[Your assignment] In the listing below, substitute "Explain" for "Describe" in the lines starting with the line containing "The image size is (1024, 768)." and going on through the line containing "Locate an element". Reproduce only those lines, with everything else left unchanged.

**** Data for this task ****

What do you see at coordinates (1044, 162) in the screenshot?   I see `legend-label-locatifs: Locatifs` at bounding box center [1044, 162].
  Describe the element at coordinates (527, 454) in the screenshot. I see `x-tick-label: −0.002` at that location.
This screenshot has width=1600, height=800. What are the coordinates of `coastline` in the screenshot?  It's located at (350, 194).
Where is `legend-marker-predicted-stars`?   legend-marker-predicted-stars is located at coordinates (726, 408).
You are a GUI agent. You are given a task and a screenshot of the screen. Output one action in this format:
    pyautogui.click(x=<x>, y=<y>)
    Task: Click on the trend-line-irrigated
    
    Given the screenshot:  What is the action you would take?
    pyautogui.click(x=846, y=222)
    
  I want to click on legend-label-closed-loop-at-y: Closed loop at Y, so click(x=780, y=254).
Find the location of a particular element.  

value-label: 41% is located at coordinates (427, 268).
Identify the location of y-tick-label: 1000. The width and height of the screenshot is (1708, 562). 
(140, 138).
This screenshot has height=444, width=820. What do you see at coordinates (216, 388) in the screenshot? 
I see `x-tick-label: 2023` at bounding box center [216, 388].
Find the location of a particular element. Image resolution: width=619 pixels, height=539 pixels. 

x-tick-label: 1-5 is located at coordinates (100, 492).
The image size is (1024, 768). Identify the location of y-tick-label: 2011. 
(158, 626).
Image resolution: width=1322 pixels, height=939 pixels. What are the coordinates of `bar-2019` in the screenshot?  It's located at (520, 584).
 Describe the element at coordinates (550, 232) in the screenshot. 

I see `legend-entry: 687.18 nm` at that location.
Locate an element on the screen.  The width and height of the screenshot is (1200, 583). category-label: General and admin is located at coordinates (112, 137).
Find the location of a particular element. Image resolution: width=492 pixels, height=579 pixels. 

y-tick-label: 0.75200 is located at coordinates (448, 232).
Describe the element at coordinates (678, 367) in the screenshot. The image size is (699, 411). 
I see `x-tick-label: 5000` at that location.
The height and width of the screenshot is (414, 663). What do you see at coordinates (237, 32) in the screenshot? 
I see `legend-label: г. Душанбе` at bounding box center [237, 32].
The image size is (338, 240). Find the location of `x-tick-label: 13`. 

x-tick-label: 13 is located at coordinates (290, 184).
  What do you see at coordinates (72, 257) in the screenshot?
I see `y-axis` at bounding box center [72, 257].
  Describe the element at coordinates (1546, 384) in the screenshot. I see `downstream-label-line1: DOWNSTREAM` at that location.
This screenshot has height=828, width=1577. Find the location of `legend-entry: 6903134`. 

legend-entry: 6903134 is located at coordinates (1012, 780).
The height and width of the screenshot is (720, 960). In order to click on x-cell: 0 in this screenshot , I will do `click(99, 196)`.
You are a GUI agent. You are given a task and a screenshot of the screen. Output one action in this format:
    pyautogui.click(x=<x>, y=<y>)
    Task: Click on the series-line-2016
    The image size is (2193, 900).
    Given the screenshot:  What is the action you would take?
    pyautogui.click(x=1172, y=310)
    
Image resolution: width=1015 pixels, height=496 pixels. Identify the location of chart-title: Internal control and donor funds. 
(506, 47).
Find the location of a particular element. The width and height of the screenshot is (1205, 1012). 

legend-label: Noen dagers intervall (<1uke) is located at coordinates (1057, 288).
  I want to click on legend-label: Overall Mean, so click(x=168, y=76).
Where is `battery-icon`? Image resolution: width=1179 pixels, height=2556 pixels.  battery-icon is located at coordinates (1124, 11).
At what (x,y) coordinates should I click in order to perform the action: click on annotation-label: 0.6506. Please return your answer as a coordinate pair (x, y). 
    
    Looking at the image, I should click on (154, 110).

****

[Written response]
The image size is (1024, 768). Identify the location of y-tick-label: 2011. 
(158, 626).
Image resolution: width=1322 pixels, height=939 pixels. What are the coordinates of `bar-2019` in the screenshot?  It's located at (520, 584).
 Explain the element at coordinates (550, 232) in the screenshot. 

I see `legend-entry: 687.18 nm` at that location.
Locate an element on the screen.  The width and height of the screenshot is (1200, 583). category-label: General and admin is located at coordinates (112, 137).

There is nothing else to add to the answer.